-- MATERIAL PROVIDED follows --

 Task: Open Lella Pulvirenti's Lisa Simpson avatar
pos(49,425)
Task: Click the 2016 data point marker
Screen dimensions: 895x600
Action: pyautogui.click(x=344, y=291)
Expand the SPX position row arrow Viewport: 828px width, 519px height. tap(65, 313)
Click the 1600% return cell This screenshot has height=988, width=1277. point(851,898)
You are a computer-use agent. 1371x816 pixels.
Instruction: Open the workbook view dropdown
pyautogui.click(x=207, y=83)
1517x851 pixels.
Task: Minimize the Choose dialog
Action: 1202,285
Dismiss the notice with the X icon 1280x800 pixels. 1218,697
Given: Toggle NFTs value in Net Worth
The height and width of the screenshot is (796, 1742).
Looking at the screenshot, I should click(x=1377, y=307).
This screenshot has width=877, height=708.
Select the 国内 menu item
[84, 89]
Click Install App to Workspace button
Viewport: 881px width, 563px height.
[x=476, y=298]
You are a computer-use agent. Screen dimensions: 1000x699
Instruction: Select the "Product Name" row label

-- MATERIAL PROVIDED concluded --

## WORK TASK
Among the lines above, find those carrying the word "computer" and copy them out.

## TASK RESULT
You are a computer-use agent. 1371x816 pixels.
You are a computer-use agent. Screen dimensions: 1000x699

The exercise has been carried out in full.